La pratique du consciousness raising a ainsi révélé des expériences singulières qui, tout en s’inscrivant dans une réalité œuvrée par un récit différentialiste de l’égalité[7]́, s’en écartaient. Un principe méthodologique d’inclusion du point de vue Her/Story s’élaborait pas à pas au cœur d’une His/Story. Ces premières analyses nécessaires à la production d’une pensée éthique féministe ou d’une épistémologie du point de vue qui préfigurait l’élaboration des savoirs situés, conceptualisés dans les années quatre-vingt par l’épistémologue Donna Haraway[8] :

« L’insistance qui s’exprime ici est commodément rendue par le concept de ‘savoirs situés’. Les savoirs situés sont indissociables de la responsabilité. Le fait d’être situé dans un espace intermédiaire insaisissable (Trinh T. Minh-Ha) est une caractéristique que partagent les acteurs dont les mondes se laissent décrire en ramifications de plus en plus fines […]. Les savoirs situés sont toujours des savoirs marqués ; ils apposent de nouvelles marques, de nouvelles orientations sur les grandes cartes qui, inspirées par l’histoire du capitalisme et du colonialisme masculinistes, ont globalisé le corps hétérogène du monde[9]. »

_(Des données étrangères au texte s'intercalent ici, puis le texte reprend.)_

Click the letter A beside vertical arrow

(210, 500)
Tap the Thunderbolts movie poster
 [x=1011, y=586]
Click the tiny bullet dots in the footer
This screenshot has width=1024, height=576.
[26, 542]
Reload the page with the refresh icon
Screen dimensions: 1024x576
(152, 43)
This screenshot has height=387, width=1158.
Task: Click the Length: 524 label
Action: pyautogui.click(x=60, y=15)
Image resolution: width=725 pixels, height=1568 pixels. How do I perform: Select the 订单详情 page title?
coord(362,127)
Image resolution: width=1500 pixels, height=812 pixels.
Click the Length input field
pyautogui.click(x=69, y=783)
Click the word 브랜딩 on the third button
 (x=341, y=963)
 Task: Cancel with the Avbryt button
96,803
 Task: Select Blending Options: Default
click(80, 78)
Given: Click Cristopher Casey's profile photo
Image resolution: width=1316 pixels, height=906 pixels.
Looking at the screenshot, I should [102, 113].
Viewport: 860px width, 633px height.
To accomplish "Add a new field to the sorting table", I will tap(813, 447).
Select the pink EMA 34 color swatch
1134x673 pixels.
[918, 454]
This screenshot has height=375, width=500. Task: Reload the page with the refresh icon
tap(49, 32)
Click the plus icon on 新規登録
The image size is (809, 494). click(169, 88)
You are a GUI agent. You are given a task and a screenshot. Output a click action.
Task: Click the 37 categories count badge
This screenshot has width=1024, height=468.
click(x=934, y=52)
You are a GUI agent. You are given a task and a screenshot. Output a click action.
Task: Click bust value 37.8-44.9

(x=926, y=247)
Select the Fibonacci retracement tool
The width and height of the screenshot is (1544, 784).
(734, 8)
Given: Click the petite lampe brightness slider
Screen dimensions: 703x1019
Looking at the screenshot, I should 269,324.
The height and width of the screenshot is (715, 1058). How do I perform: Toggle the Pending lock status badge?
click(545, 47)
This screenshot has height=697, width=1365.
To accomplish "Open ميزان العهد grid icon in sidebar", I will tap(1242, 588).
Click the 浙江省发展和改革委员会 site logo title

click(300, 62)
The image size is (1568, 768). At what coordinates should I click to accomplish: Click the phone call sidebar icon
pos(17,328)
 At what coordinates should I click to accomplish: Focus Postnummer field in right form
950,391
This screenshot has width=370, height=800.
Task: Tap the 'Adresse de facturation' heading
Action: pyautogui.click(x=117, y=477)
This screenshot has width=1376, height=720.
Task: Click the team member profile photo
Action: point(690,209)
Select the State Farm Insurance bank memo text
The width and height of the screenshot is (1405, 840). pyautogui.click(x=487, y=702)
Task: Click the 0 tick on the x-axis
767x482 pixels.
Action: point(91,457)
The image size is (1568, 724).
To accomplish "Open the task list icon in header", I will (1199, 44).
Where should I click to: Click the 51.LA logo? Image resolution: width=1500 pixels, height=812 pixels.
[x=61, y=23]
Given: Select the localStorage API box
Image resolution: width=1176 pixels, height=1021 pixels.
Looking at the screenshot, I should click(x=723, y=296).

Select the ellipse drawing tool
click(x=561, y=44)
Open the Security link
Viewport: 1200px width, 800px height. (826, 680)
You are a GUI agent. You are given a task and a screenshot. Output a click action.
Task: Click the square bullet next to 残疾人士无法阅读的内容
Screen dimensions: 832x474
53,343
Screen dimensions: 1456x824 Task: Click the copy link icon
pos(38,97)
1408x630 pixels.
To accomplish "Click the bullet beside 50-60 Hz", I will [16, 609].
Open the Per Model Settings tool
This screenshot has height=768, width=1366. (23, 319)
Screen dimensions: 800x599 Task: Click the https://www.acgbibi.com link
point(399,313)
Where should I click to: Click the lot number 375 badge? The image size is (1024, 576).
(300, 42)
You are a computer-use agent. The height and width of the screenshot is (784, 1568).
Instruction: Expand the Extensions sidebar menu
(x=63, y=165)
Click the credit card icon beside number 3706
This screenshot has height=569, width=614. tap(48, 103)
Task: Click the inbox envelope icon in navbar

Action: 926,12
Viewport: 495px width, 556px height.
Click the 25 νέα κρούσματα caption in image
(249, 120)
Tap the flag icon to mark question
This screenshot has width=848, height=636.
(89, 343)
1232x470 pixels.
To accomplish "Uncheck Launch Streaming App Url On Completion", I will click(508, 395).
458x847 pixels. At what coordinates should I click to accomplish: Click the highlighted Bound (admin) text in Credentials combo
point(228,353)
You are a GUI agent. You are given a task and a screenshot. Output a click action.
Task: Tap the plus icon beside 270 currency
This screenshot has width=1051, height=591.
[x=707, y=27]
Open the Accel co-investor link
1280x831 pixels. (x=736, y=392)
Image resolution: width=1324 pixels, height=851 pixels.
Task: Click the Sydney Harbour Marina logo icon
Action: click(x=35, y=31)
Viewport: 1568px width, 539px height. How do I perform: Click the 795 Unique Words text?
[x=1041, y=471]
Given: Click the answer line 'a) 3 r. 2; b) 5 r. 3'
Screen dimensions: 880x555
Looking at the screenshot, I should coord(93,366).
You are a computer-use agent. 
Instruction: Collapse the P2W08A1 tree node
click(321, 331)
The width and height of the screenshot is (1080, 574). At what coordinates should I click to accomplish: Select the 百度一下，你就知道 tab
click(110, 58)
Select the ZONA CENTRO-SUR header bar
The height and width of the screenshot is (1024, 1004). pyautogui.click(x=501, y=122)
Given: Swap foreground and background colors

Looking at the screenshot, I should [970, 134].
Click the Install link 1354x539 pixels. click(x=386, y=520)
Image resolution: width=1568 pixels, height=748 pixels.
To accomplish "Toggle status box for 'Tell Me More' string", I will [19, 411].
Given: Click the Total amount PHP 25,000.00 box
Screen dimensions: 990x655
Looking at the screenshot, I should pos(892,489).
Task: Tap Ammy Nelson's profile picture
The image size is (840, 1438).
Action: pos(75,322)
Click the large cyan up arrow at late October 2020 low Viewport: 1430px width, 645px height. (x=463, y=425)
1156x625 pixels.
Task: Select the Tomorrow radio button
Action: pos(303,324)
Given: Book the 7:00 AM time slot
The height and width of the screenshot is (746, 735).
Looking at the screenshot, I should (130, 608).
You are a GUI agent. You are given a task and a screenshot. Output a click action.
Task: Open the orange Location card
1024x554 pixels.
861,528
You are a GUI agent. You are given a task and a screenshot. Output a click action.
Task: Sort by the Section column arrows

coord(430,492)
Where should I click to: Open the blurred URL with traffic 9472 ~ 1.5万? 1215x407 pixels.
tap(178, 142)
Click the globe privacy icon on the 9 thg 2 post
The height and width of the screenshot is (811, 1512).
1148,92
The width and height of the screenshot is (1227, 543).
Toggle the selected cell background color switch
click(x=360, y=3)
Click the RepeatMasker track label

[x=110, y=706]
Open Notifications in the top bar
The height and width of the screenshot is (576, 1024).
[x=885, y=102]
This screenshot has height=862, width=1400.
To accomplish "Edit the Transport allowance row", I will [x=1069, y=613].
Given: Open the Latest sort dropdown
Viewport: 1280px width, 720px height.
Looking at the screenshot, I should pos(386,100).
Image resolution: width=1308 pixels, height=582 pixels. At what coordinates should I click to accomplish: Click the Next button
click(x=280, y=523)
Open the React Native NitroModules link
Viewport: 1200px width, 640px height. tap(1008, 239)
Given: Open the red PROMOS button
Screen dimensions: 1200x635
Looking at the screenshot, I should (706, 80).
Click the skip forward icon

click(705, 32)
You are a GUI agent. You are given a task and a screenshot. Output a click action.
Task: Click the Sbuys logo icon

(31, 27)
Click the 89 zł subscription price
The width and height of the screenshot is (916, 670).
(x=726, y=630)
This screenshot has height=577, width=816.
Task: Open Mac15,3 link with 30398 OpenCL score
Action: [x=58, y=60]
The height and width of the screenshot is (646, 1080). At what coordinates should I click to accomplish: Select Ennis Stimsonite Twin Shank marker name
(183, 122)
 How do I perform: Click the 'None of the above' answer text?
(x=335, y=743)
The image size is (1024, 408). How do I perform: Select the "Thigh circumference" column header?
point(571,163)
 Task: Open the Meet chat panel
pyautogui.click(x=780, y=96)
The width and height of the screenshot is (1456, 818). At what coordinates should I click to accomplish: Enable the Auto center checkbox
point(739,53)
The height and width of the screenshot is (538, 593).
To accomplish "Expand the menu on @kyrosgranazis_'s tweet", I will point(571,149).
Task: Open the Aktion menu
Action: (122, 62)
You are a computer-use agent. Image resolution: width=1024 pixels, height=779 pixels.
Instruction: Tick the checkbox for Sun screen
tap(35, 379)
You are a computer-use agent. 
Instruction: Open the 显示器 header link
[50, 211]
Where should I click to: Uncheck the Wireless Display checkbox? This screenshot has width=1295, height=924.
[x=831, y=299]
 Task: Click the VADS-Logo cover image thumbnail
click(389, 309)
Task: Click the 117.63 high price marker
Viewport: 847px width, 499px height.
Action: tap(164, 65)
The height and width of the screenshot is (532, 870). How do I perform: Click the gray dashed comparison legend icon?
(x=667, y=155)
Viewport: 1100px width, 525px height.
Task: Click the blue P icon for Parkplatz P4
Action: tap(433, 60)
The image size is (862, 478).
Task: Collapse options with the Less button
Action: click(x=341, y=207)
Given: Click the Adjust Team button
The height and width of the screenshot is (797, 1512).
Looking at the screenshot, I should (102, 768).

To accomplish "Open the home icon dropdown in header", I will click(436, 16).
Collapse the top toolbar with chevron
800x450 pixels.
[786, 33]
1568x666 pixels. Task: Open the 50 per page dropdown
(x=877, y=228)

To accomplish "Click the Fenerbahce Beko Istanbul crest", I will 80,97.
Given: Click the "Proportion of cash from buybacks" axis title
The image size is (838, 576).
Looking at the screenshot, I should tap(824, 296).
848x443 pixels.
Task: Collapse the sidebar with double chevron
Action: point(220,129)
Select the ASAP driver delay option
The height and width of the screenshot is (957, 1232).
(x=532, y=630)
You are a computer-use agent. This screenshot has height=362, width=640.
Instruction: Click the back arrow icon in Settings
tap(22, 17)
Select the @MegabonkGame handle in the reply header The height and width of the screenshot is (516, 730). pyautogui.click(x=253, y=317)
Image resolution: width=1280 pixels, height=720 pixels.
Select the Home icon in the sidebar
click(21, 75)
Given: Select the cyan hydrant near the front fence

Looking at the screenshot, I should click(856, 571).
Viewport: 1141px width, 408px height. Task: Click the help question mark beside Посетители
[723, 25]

[1] Sous la direction d'Anne Koedt, Ellen Levine et Anita Rapone, Radical Feminism, New York, Quadrangle, 1973 
[2] « Free Space », écrivait Pamela Allen, auteure féministe nord-américaine d’un des premiers manifestes pour la pratique du consciousness raising consignant par écrit les grandes orientations de ce dispositif, reprises ensuite par de nombreux groupes féministes composés de femmes mais aussi d’hommes. Cf. Anne Koedt, Ellen Levine et Anita Rapone, Radical Feminism, op. cit., pp. 271-279.
[3] Judith Butler, Récit de soi, traduit par B. Ambroise et V. Aucouturier, Paris, PUF, 2005. Judith Butler a élaboré ce concept dans le cadre précis de la cure psychanalytique et, une fois, que le transfert a lieu. En reprenant, les modalités de prise de parole du consciousness raising, il est étonnant d'observer que les caractéristiques du concept butlerien reprennent point par point les modalités du groupe de parole féministe séparatiste.
[4] Judith Butler, Récit de soi, op. cit., p. 51.
[5] Ibid.
[6] Voir Georg Lukács, Histoire et conscience de classe, (1923), traduit du hongrois par K. Axelos et J. Bois, coll. « Arguments », Paris, Minuit, 1960.
Fredric Jameson présente Georg Lukács comme un proto-féministe et un pionnier de l’épistémologie du point de vue dans « History and Class Consciousness as un "Unfinished Project" », in Sandra Harding, The Feminist Standpoint Theory Reader, New York/Londres, Routledge, 2004, pp. 143-152.
[7] Voir Jacques Rancière, La Mésentente, Paris, Galilée, 1995.
[8] « Envisager le féminisme et non simplement les sciences comme une technologie (avec ses récits, ses discours, ses représentations), c’est également appliquer la leçon des "savoir situés" (l’un des textes majeurs de l’épistémologie féministe et culturaliste) et de ce que Sandra Harding a appelé "la réflexivité critique". Les objets et les sujets du savoir doivent être rigoureusement critiqués. » Marie-Hélène Bourcier, « Préface : Cyborg plutôt que déesse : comment Donna Haraway a révolutionné la science et le féminisme »in Donna Haraway, Des singes, des cyborgs et des femmes, op. cit., p. 14.
[9] Donna Haraway, Des singes, des cyborgs et des femmes, op. cit.,p.194. Je souligne.